Add -114 to every coordinate in the answers, and write out again all the lines from the start of the rows through the line containing "pyautogui.click(x=143, y=146)", requests included.

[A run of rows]

+ + +

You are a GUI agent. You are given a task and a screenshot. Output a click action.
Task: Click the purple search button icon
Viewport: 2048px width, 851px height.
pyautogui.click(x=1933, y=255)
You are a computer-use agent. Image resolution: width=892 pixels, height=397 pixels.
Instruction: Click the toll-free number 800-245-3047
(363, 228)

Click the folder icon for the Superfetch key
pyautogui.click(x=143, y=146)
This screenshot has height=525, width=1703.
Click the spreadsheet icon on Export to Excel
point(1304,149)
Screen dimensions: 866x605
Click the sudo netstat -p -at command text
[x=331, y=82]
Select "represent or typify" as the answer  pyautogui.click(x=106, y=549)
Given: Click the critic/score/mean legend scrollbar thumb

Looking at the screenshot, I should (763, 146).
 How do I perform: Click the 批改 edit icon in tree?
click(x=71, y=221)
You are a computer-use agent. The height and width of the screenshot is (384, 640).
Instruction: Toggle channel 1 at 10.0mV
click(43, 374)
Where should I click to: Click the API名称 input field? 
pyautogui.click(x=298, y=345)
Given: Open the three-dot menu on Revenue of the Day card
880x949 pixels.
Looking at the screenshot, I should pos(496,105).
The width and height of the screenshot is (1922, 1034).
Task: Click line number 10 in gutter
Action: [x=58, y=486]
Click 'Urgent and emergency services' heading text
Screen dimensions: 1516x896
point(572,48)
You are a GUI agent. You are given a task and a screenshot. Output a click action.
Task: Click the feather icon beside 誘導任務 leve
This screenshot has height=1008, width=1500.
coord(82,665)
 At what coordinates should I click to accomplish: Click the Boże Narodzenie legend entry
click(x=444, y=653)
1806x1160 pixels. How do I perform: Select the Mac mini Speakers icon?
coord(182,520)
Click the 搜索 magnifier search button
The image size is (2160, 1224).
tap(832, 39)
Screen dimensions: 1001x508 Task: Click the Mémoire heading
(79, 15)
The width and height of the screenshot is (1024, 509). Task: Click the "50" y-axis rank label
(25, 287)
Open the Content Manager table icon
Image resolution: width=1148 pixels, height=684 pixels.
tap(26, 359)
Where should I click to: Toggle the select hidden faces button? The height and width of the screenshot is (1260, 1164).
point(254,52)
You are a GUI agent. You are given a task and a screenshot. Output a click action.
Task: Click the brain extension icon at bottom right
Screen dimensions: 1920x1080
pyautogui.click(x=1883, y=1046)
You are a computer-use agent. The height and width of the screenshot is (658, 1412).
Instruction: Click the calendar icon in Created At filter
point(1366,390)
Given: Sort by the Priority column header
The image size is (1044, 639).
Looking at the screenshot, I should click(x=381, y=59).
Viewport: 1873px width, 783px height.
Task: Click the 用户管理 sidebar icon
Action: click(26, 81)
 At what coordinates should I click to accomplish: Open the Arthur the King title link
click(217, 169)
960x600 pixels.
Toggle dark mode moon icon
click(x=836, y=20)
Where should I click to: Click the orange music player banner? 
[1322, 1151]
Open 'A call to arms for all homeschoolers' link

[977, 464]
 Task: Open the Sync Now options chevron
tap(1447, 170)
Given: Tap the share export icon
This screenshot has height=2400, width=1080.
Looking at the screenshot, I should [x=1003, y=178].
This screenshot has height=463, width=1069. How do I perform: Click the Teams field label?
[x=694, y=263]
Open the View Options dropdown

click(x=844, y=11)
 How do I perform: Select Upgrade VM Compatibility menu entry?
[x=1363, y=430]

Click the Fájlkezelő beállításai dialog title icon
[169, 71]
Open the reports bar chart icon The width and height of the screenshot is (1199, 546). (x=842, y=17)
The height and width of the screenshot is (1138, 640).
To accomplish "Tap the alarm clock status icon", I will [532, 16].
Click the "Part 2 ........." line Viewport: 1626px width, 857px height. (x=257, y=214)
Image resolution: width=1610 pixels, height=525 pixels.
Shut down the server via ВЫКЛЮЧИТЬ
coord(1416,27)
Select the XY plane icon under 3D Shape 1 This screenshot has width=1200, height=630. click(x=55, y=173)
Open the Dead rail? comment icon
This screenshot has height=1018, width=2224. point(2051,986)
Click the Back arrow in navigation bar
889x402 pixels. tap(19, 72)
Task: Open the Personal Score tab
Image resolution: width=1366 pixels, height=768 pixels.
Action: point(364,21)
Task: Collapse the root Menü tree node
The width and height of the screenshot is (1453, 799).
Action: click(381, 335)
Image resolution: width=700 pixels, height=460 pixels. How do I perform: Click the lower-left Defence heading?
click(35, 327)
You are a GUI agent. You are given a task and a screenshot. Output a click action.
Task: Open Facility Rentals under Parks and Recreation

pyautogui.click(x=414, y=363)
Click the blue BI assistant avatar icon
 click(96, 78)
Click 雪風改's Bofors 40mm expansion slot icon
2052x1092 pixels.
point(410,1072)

+ + +

Output for this task
You are a GUI agent. You are given a task and a screenshot. Output a click action.
Task: Click the purple search button icon
Viewport: 2048px width, 851px height.
pyautogui.click(x=1819, y=141)
You are a computer-use agent. Image resolution: width=892 pixels, height=397 pixels.
Instruction: Click the toll-free number 800-245-3047
(249, 114)

Click the folder icon for the Superfetch key
pyautogui.click(x=29, y=32)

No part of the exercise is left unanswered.